* The data:
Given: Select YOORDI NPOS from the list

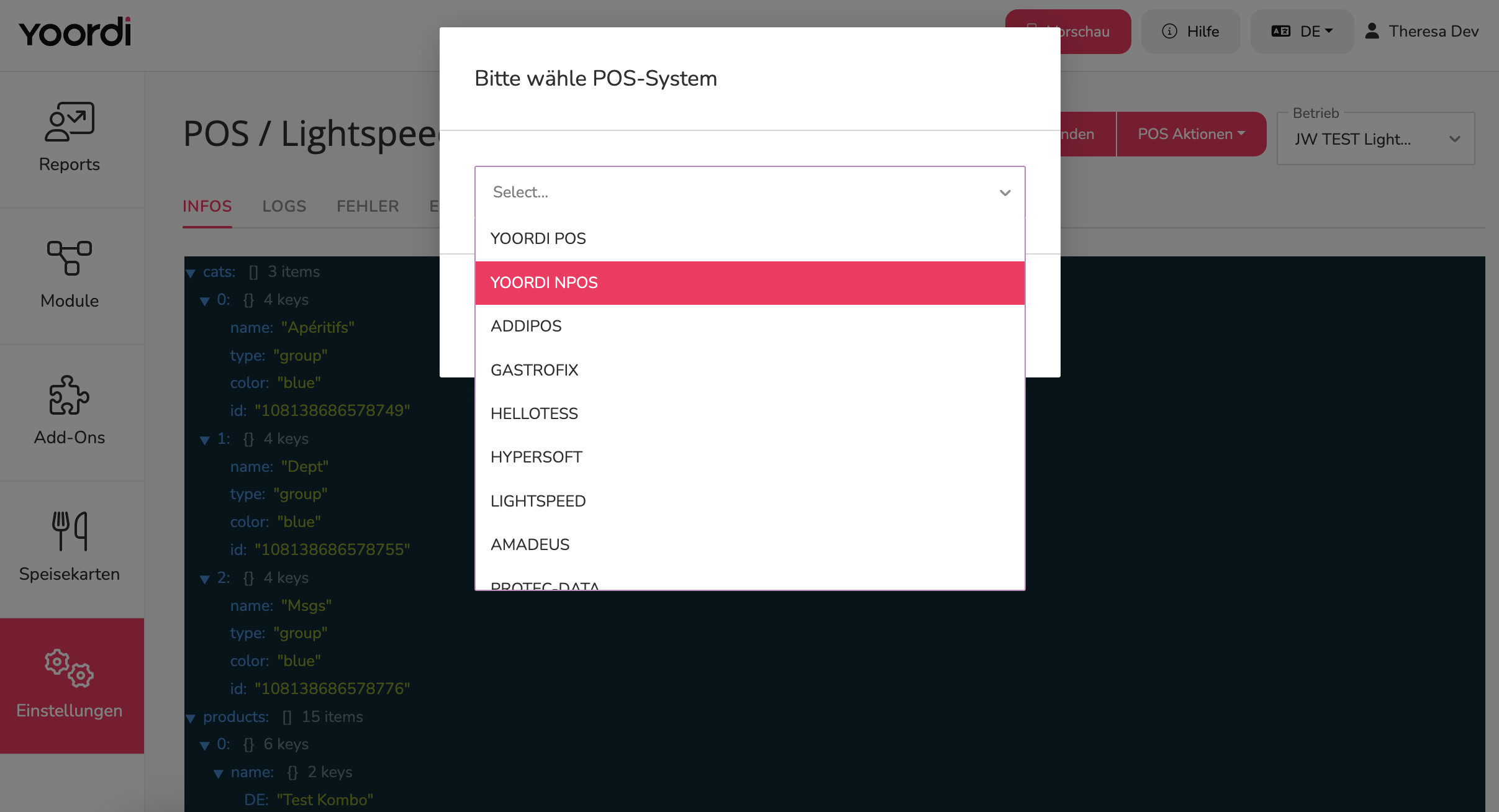Looking at the screenshot, I should (x=750, y=282).
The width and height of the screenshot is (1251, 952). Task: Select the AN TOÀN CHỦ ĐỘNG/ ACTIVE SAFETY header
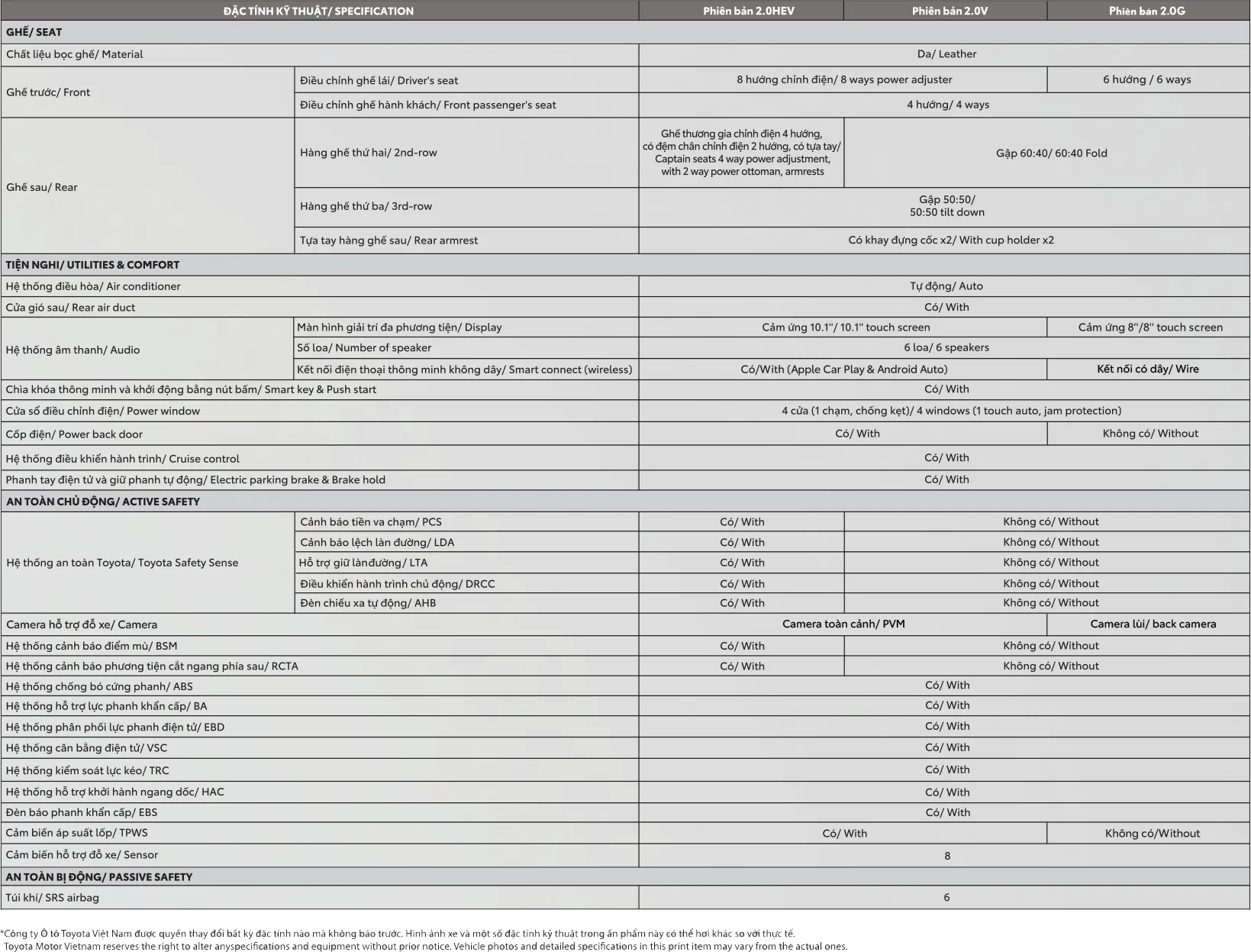(x=103, y=502)
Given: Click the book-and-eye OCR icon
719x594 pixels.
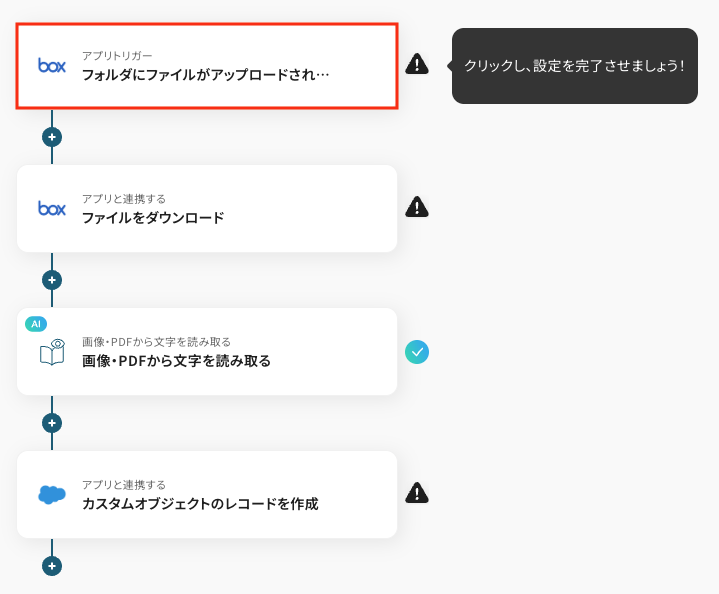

* Required action: Repeat the records verbatim, excluding pictures.

* Result of the exercise:
Given: Select YOORDI NPOS from the list

Looking at the screenshot, I should (x=750, y=282).
The width and height of the screenshot is (1251, 952). Task: Select the AN TOÀN CHỦ ĐỘNG/ ACTIVE SAFETY header
(x=103, y=502)
Given: Click the book-and-eye OCR icon
719x594 pixels.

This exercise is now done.